The most recent reading left the economy with 822K jobs, or 0.5% below its pre-pandemic level, indicating that the labor market is resilient and approaching full employment. Despite solid nonfarm payroll figures, the US unemployment rate fell short of economists' expectations, coming in at 3.6%.

The market develops hawkish trading sentiment in response to solid US labor market data. This means that investors are starting to invest in the US dollar because they believe the US Federal Reserve will raise interest rates soon and the dollar will appreciate, dragging down dollar-denominated cryptocurrencies.

Later this week, the market will be focusing on the US CPI figures, which may help determine future trends in dollar-denominated digital assets.

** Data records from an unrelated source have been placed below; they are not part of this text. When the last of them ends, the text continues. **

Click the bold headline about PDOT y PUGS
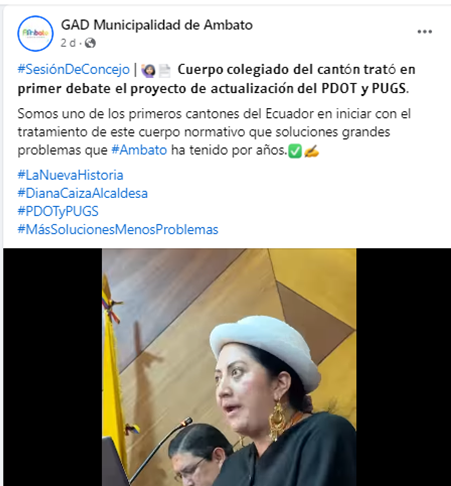This screenshot has width=451, height=486. [217, 79]
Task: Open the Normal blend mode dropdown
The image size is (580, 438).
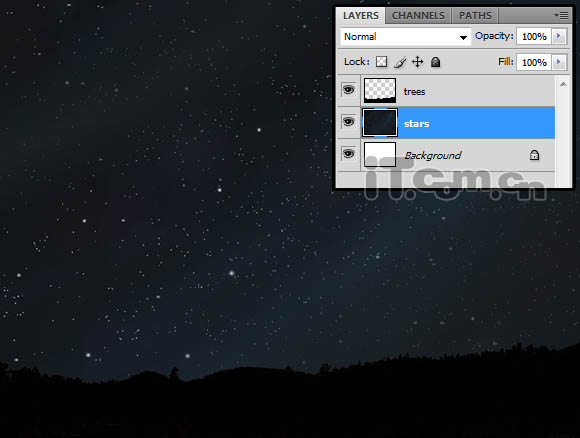Action: tap(405, 37)
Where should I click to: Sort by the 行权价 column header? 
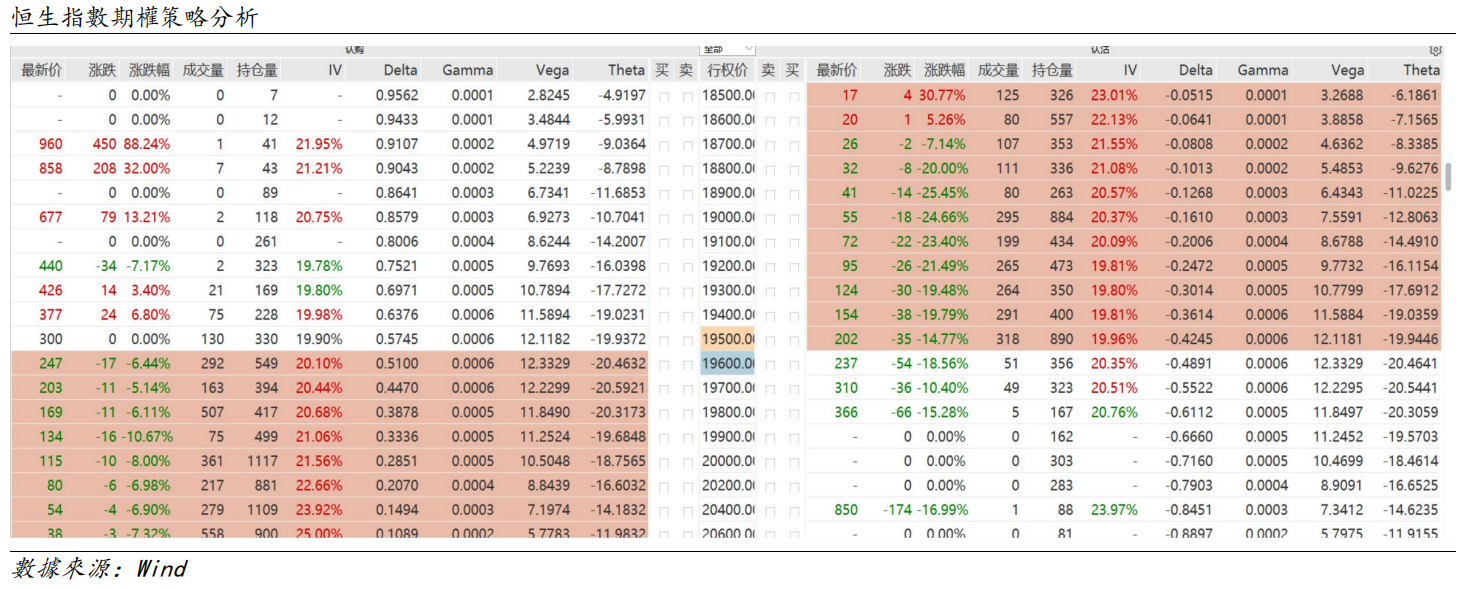pyautogui.click(x=727, y=70)
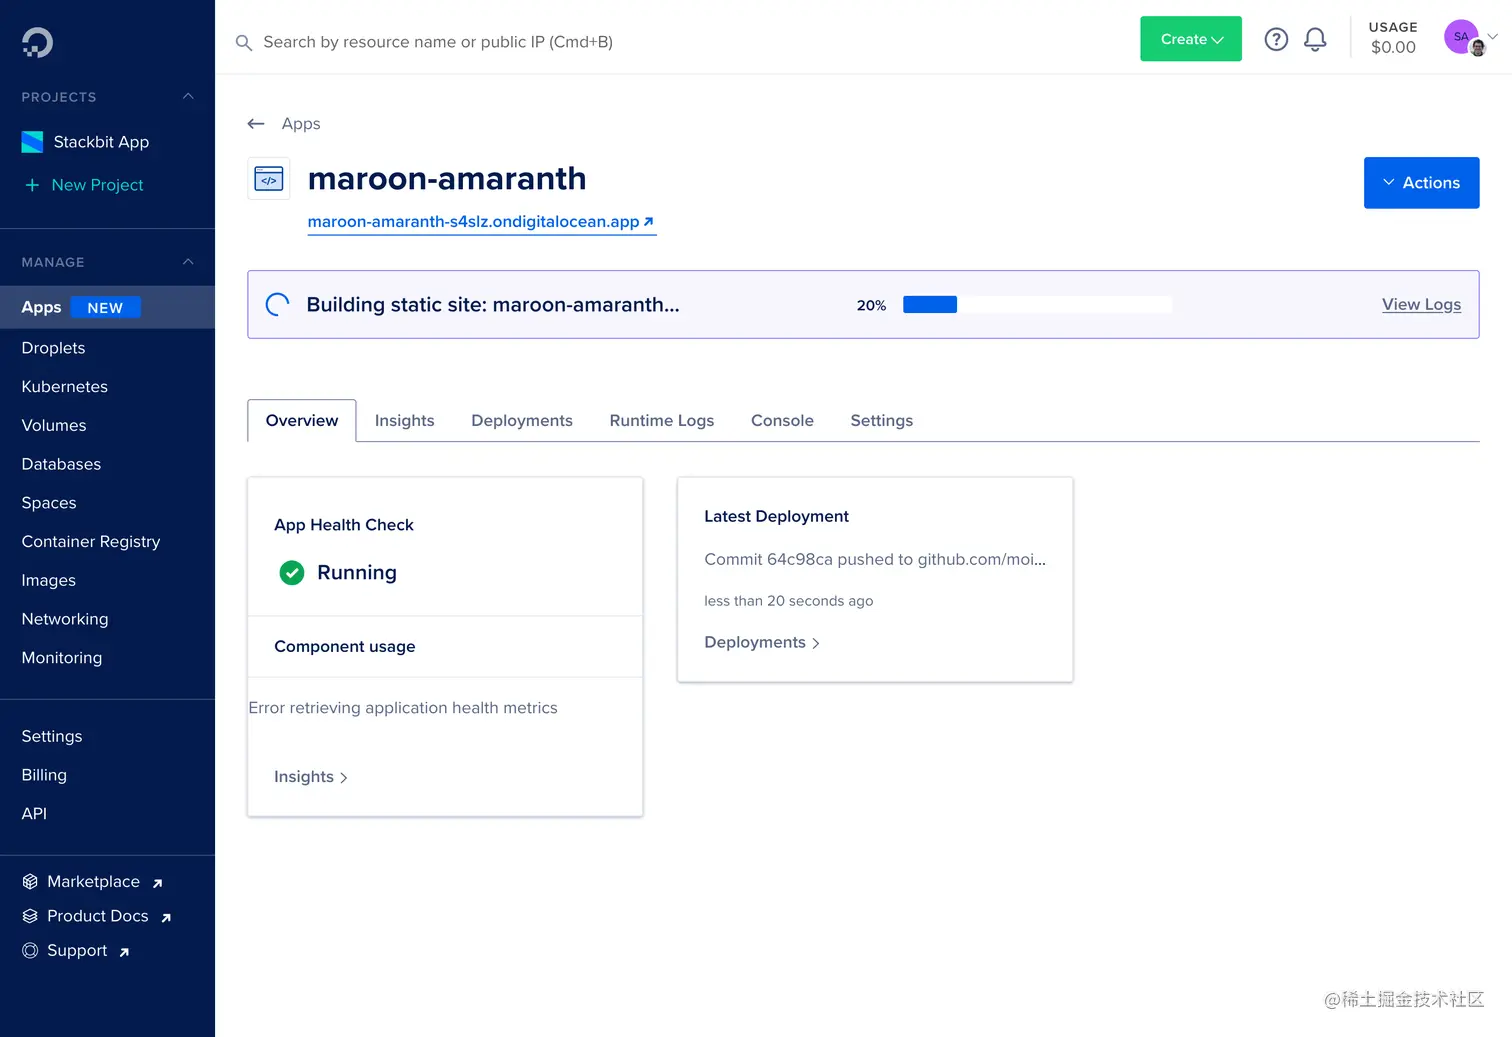Collapse the MANAGE section
The width and height of the screenshot is (1512, 1037).
click(188, 261)
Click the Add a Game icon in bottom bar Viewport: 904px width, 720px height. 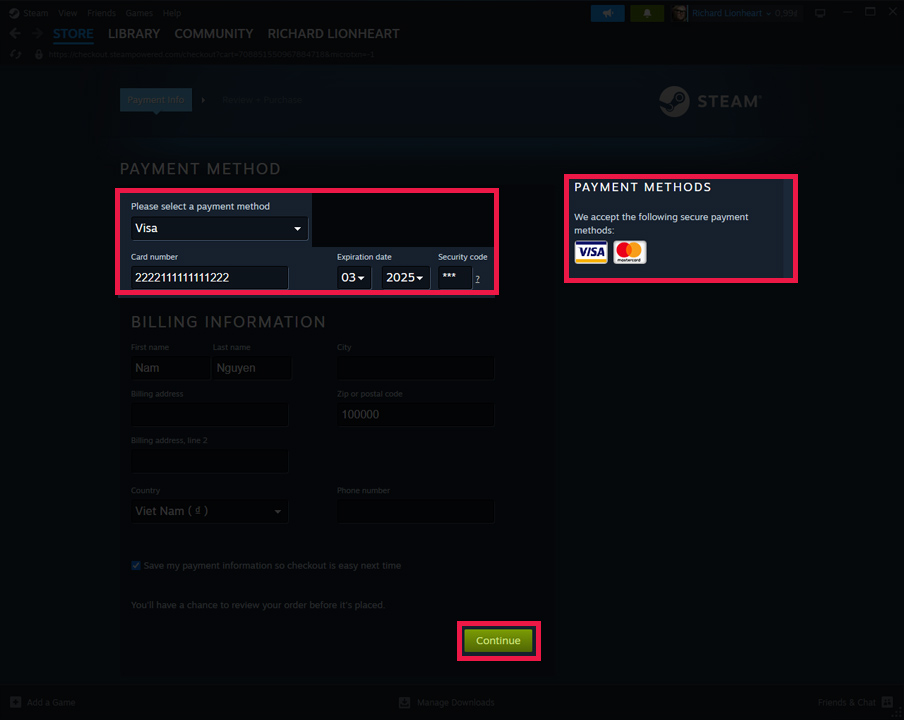coord(15,702)
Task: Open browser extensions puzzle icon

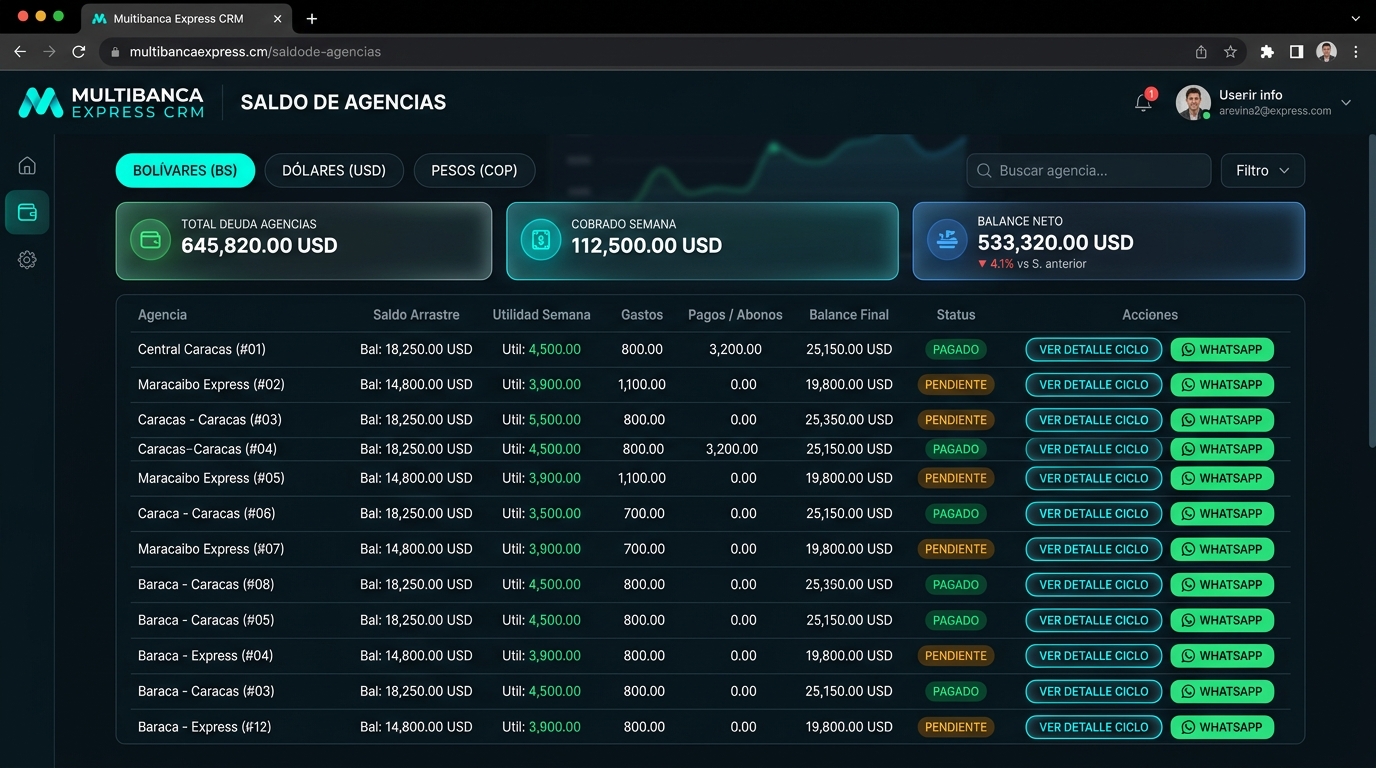Action: (x=1267, y=51)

Crypto Calendar: Events to Watch This Week

➺ 06/06/2022 - Live Stream w/Justin Sun

➺ 07/06/2022 - DCentral Austin

➺ 07/06/2022 - Blockchain Oracle Summit

➺ 07/06/2022 - Austin Meetup

➺ 08/06/2022 - Start of Tail Emission

➺ 08/06/2022 - Ropsten Merge

➺ 08/06/2022 - FIL Austin

➺ 09/06/2022 - Consensus 2022

➺ 09/06/2022 - SF Bay Area Meetup

Fear and Greed Index Signals “Extreme Fear”, Bulls Looming to Buy

Despite the positive sentiment in the cryptocurrency market, the Fear and Greed Index remains at "extreme fear." It indicates that investors are still hesitant to invest in cryptocurrency; however, the recent recovery in the leading cryptocurrencies may help shift the Fear and Greed Index from "extreme fear" to "fear".

Fear & Greed Index | Source: Alternative

LUNA 2.0 (LUNA/USDT) Analysis on KuCoin Chart

The price of LUNA 2.0 is currently $5.26, down from an all-time high of $11.85. On the hourly timeframe, LUNA/USDT has already completed a 50% Fibonacci retracement at $5.20. A drop below $5.20 could expose Terra LUNA to support levels as low as $5.08 and $4.8.

LUNA/USDT Chart on the Daily Timeframe | Source: KuCoin

On the hourly timeframe, the LUNA/USDT has formed a bearish engulfing candle, signaling bears' dominance in the market. However, the upward channel may extend support at $5.20, and closing inside the upward channel can drive an uptrend. On the upside, LUNA's immediate resistance remains at $5.35 and $5.55.

Bitcoin (BTC/USDT) Analysis on KuCoin Chart

Bitcoin is currently worth $31,484 and trades between $32,450 and $30,500. As the BTC bounced off the triple bottom support level of $29,700, the trading bias appears to be shifting from bearish to bullish.

The BTC/USDT has formed a symmetrical triangle pattern on the 4-hour timeframe, indicating investor indecision. Market participants appear to be looking for a strong fundamental to predict Bitcoin's next move.

The BTC/USDT has surpassed the 50-day exponential moving average (EMA) of $30,100 and is on its way to the next resistance level of $32,440. The RSI and MACD have crossed above 50 and 0, indicating a bullish trend, respectively.

A surge in BTC demand and a break above $31,750 exposes digital assets to resistance levels of $32,440.

BTC/USDT Chart on the Daily Timeframe | Source: KuCoin

On the downside, the leading cryptocurrency, Bitcoin, has maintained its psychological support level of $30,000 for the time being. A drop in demand and a bearish break below $30,000 expose Bitcoin to support levels of $29,600 or $28,730.